(This is Part 2 in a multi-part series on video transcoding and the web. For the rest of the series, take a look at the first post.)
There are a lot of tools that can be used to transcode video and audio. These fall into four main categories.
First are desktop applications that can “Export” to another format. iMovie, Final Cut, Premiere, Windows Movie Maker, Flash, and a host of other applications fall into this category. These tools are great for personal, low-volume use, but they require a person to manually load up each job, so they aren’t suitable for integration with another application.
Second are enterprisey apps that primarily do video transcoding, with a GUI frontend to make things easy. These applications watch an input folder, apply a recipe (like “AVI/MPEG-4, 2000kbps”), and send the file to an output folder. Telestream FlipFactory is an example. I haven’t actually used FlipFactory, though I’ve talked with people who say that it offers everything you’ve come to expect in enterprise software. (Ahem.)
Apple Compressor is a lightweight version of this, with a low price, poor documentation, a non-existent user community, slow transcoding speeds, and good quality output. Compressor has some nice built-in workflow and distribution tools. From what I understand, Compressor is kind of like a GUI on the Quicktime transcoding libraries.
Third are asset management tools that do video transcoding as one component among many. These are kind of like FlipFactory (and several actually make use of FlipFactory), but they have a lot of other things tacked on as well. If you need an asset management tool, this might be a good option. But if you want a website that transcodes and publishes user-submitted videos, these tools are like buying a PC for its calculator app.
Fourth and finally are command-line tools that do video/audio encoding, and nothing else. Examples include ffmpeg, mencoder, and On2 Flix Engine. These tools take an input file and a lot of other options and create an output file. Most are open-source. Most (all?) run on Unix/Linux.

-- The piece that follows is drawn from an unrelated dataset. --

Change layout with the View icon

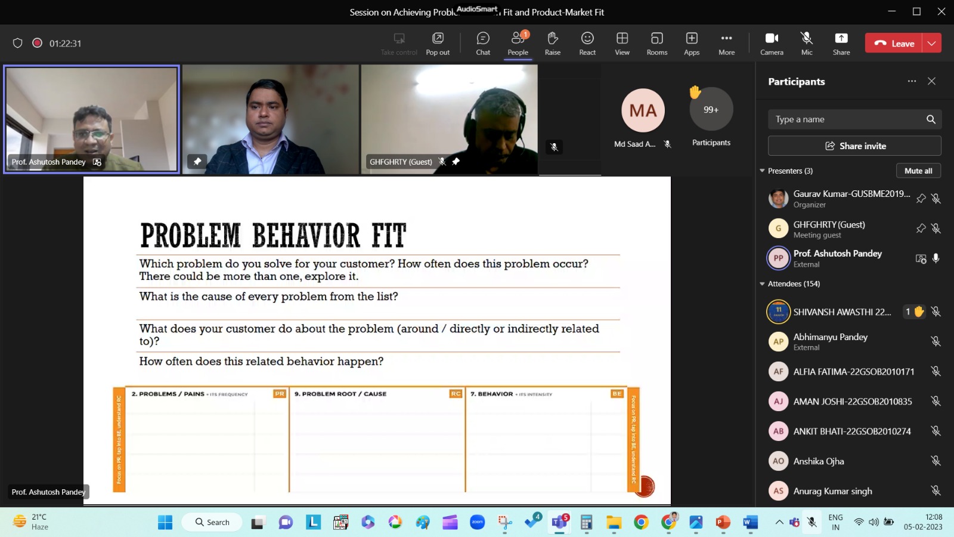tap(622, 43)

It is probably clear that I’m most interested in the fourth category of tools (though Apple Compressor is at least moderately interesting). The first category isn’t suitable for building a robust system, and the second and third categories are expensive and heavyweight. ffmpeg and mencoder are free, and On2 is relatively cheap, and all three do a good job. So let’s explore them in a bit more detail.
Overview of tools
ffmpeg and mencoder
Notice that I’ve lumped these together. That is because ffmpeg and mencoder are kind of like C++ and Objective-C; they do the same thing, in similar ways, with the same foundation, though they aren’t identical. Both ffmpeg and mencoder use the libavcodec and libavformat libraries for the bulk of their codecs and formats. (libavcodec and libavformat are part of the ffmpeg project, and are LGPL’d.)

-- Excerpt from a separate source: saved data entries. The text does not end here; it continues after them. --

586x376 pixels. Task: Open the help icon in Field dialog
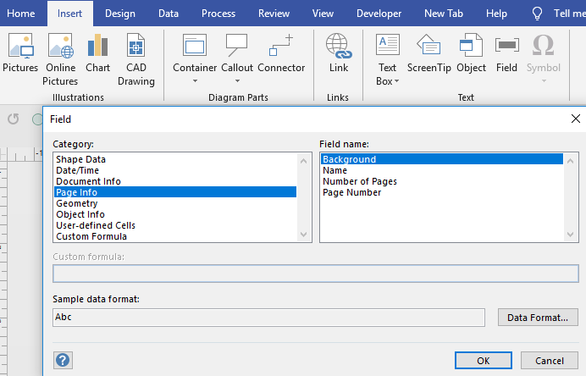[62, 360]
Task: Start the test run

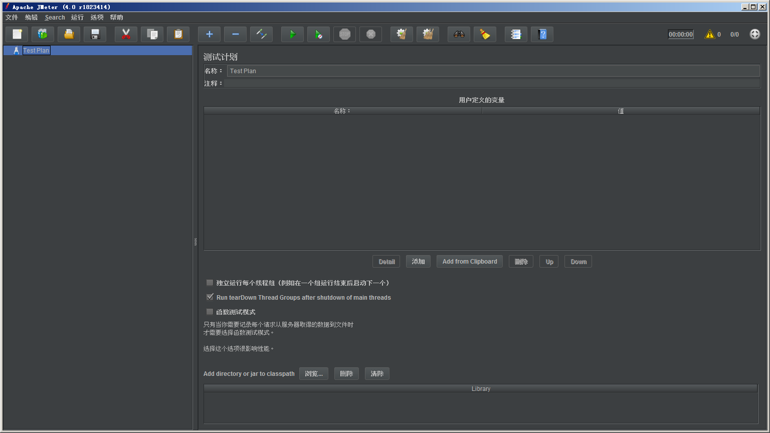Action: tap(292, 34)
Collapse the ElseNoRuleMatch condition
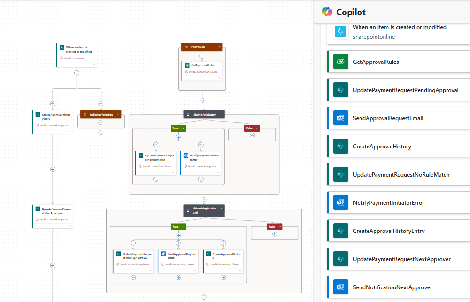The width and height of the screenshot is (470, 302). tap(221, 114)
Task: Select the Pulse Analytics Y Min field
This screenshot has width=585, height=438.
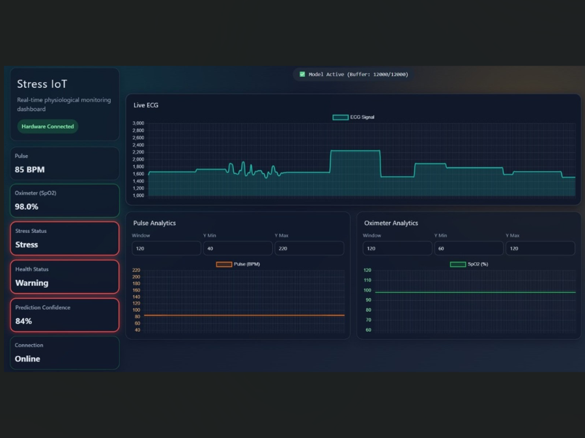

I’m not an expert on these tools, so I haven’t used ffmpeg and mencoder enough to be able to recommend one over the other. They have their differences; mencoder supports more powerful filters and advanced options. But I’ve used both successfully, and they are ultimately quite similar. (If you have extensive experience with both of these, and want to weigh in on the matter, leave a comment below.)

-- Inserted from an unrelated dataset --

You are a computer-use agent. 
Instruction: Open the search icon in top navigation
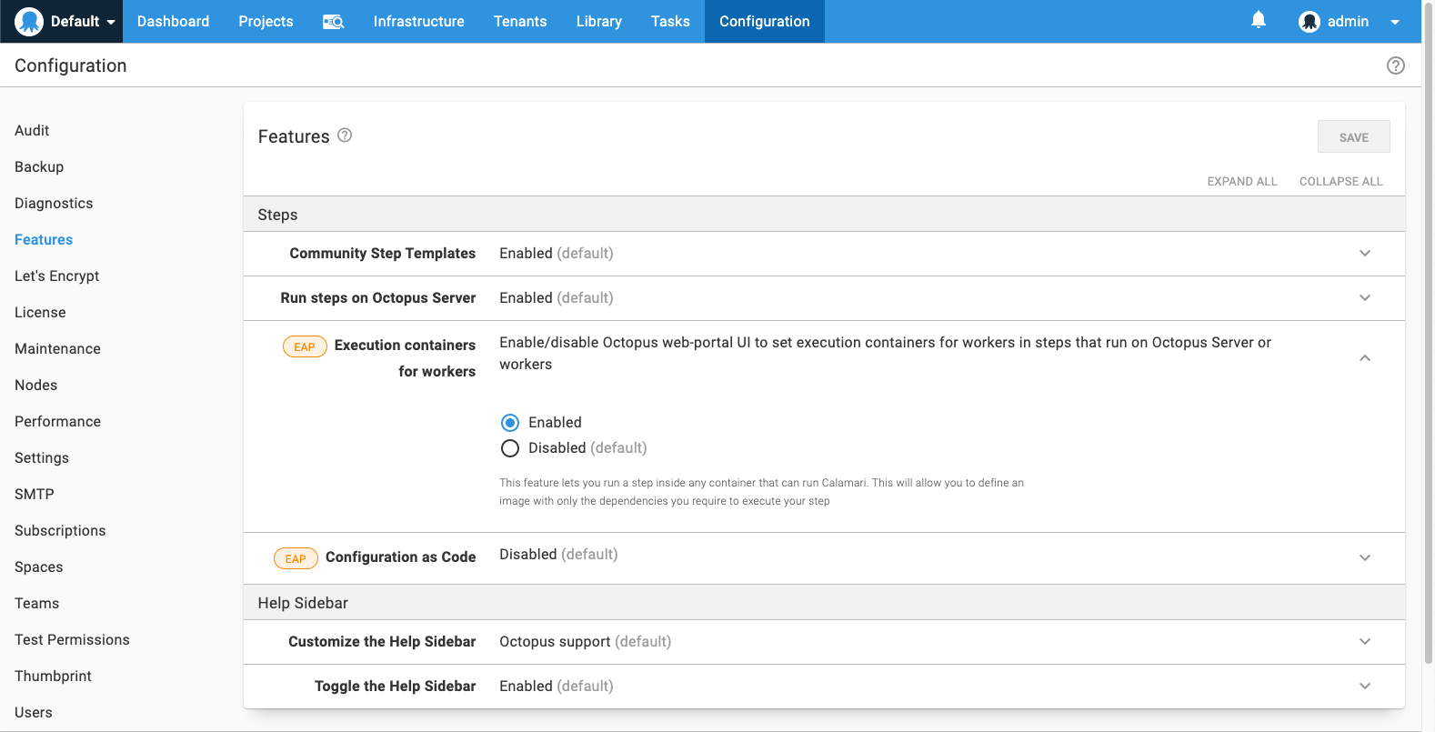[333, 22]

On the whole, these are two of the most impressive open source projects I’ve ever seen. They are powerful and reliable, with good speed, good quality, and a huge range of supported formats.
ffmpeg and mencoder have one downside: support. The easy things are easy, but the hard things are painful, and you’re basically on your own when it comes to figuring things out. Don’t look for a good manual, or a corporate support contract, or even a few local experts you can hire. The experts are young hackers from around the globe who hang out at http://forum.doom9.org or on the various mailing lists. Also, as good as they are with the complexities of ffmpeg and mencoder, their primary use case is
ripping archiving DVDs, not building robust video transcoding systems.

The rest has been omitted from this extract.